An ultrasensitive bacteria biosensor using “multilayer cake” silver microelectrode based on local high electric field effect

Abstract

A signal response mechanism of local high electric field effects was designed to detect bacteria using a chemically modified “multilayer cake” micro-nanostructured pillar electrode. Since the silver electrode has a strong specific electrochemical signal response to chloride ions, we choose silver as the electrode material. The microelectrode was prepared by a one-step localized electrochemical deposition method without the use of mold. Then the electrode was successively functionalized with chitosan, catechol, and aptamer.

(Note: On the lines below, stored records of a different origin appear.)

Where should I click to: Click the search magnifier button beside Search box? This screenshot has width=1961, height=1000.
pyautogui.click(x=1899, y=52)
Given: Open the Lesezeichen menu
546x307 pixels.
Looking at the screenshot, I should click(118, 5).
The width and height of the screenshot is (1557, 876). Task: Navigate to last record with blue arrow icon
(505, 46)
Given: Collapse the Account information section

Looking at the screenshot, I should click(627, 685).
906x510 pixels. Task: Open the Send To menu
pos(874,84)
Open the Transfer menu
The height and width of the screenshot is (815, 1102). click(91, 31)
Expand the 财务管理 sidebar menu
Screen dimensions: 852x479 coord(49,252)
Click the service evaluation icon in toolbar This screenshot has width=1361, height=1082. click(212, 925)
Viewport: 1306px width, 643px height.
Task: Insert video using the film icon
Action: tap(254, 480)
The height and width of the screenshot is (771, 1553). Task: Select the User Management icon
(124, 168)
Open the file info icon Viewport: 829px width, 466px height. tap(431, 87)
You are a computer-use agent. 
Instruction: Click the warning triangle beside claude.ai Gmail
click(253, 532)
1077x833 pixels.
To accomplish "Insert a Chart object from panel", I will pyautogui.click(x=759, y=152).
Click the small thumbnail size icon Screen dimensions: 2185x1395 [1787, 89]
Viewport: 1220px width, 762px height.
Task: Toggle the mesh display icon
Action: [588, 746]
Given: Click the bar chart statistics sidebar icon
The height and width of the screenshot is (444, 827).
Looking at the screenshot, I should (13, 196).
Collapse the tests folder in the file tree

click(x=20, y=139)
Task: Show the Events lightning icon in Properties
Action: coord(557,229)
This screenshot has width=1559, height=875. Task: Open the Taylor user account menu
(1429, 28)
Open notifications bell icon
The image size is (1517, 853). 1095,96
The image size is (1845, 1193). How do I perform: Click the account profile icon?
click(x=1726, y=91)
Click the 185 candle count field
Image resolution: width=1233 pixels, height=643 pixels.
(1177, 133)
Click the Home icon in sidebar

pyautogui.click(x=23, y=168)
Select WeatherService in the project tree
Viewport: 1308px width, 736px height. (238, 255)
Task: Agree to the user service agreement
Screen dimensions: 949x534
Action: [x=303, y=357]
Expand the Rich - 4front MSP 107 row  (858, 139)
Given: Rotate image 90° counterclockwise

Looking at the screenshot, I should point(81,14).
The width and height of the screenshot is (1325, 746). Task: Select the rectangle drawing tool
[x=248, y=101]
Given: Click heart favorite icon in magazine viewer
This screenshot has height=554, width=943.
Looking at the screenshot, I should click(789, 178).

Many nano- and micro-scale protrusion tips on the electrode surface generated a local high electric field and drove the leakage of intracellular chloride ions when bacteria were captured by APT; thus, a reduced signal of the silver electrode related to chloride ions was recorded. A pseudocapacitor structure composed of chitosan, catechol, Ru3+, and Fc was constructed on an electrode surface to further amplify the signal. The electrochemical sensor based on this electrode showed excellent performance for template bacteria Staphylococcus aureus detection in terms of the detection limit (1 CFU mL−1), linear response range (1–105 CFU mL−1), and specificity. This work provides another way to design an electrochemical biosensor using the nanoeffect of the electrode rather than the conventional current response based on the electrical properties of the bacterial surface.